Esterase/lipase-catalyzed selective hydrolysis of d, l-menthyl esters has become one of the promising approaches for producing l-menthol, one of the most important flavoring chemicals with extensive uses. However, the activity and l-enantioselectivity of the biocatalyst are not sufficient for meeting the industrial requirements. Herein, a highly active para-nitrobenzyl esterase from Bacillus subtilis 168 (pnbA-BS) was cloned and then engineered to enhance its l-enantioselectivity.
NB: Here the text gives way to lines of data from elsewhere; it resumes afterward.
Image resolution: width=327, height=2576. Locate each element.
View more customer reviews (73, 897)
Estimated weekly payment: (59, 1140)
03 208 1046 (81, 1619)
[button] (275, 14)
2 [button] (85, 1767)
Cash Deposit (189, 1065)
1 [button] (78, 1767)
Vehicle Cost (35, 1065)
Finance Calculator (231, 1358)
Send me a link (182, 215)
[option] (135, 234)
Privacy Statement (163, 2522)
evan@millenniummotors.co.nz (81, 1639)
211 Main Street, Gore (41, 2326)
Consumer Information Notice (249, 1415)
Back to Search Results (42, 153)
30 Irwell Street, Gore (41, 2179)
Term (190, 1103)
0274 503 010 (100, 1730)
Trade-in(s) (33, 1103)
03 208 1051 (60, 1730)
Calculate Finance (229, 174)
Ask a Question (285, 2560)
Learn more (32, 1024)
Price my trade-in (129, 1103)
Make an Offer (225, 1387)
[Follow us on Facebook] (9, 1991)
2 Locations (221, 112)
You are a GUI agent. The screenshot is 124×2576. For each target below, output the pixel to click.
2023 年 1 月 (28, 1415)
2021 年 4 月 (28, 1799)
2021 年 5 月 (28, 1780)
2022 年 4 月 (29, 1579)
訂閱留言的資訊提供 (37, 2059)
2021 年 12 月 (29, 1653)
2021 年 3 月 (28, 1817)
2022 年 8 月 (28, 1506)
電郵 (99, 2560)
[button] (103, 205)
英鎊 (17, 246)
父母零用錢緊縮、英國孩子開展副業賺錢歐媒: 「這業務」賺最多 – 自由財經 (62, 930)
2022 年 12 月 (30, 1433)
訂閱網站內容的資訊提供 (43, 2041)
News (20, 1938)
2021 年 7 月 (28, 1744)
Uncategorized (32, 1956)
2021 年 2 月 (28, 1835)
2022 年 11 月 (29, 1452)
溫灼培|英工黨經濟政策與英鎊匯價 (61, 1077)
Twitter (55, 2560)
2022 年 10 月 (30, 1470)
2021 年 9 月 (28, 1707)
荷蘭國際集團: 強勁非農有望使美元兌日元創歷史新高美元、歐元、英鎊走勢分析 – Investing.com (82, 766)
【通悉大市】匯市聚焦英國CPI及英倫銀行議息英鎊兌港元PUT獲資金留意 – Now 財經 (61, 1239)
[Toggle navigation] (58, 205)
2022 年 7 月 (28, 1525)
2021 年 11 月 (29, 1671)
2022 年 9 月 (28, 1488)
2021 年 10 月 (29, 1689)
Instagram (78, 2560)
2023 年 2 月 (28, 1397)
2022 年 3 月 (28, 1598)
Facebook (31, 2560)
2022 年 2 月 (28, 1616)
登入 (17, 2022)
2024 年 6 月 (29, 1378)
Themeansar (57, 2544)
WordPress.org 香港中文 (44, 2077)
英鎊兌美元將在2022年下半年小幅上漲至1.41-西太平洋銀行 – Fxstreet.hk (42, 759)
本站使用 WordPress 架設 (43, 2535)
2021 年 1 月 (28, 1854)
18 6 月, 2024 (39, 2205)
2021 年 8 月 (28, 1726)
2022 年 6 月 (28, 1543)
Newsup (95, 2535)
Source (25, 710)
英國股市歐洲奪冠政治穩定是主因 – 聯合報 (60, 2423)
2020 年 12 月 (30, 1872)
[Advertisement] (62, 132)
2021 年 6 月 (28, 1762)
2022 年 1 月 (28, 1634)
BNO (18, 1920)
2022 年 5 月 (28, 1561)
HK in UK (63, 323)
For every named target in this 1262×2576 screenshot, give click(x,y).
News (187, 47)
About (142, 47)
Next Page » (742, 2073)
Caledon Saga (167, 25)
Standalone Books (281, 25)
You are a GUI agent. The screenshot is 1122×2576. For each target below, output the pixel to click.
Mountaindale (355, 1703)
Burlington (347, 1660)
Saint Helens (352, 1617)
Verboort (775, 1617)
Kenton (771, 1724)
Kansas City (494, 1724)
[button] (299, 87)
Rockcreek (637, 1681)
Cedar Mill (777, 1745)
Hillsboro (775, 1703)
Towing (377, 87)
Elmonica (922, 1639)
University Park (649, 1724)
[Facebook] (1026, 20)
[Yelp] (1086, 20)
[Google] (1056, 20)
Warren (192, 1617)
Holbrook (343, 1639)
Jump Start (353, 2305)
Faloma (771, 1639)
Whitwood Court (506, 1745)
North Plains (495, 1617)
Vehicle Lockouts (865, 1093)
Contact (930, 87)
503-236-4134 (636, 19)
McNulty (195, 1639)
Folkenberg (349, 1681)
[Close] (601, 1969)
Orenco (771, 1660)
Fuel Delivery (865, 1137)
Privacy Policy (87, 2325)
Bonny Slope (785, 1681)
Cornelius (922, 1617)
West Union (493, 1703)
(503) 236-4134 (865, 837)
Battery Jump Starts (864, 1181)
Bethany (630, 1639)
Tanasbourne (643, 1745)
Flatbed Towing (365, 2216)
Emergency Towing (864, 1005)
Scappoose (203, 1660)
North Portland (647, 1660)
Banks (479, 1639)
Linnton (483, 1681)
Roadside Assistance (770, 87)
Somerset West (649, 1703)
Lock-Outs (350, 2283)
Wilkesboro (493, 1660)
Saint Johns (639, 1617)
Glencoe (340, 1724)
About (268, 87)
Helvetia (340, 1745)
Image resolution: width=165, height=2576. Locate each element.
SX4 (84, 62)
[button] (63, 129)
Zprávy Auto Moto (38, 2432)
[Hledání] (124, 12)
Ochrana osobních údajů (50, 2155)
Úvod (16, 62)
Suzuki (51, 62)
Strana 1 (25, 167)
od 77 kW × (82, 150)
On the basis of the strategy tailoring the steric exclusion effect and structural flexibility of the region adjacent to the substrate, the substitution of Ala400 to Pro caused a remarkable improvement in the E value from 1.0 to 466.6. The variant A400P was purified and further confirmed with strict l-enantioselectivity in the selective hydrolysis of d, l-menthyl acetate, whereas the improved l-enantioselectivity caused decreased activity. To develop an efficient, easy-to-use, and green methodology, organic solvent was omitted and substrate constant feeding was integrated into the whole-cell catalyzed system. During the catalytic process, the selective hydrolysis of 1.0 M d, l-menthyl acetate in 14 h offered a conversion of 48.9%, e.e.(p) value of >99%, and space-time yield of 160.52 g (l d)(-1).

Automated summary

Esterase/lipase-catalyzed selective hydrolysis of d,l-menthyl esters is a promising method for producing l-menthol. In this study, a highly active para-nitrobenzyl esterase from Bacillus subtilis 168 was cloned and engineered to enhance its l-enantioselectivity. The substitution of Ala400 to Pro significantly improved the E value. The developed methodology achieved high conversion, strict l-enantioselectivity, and green process.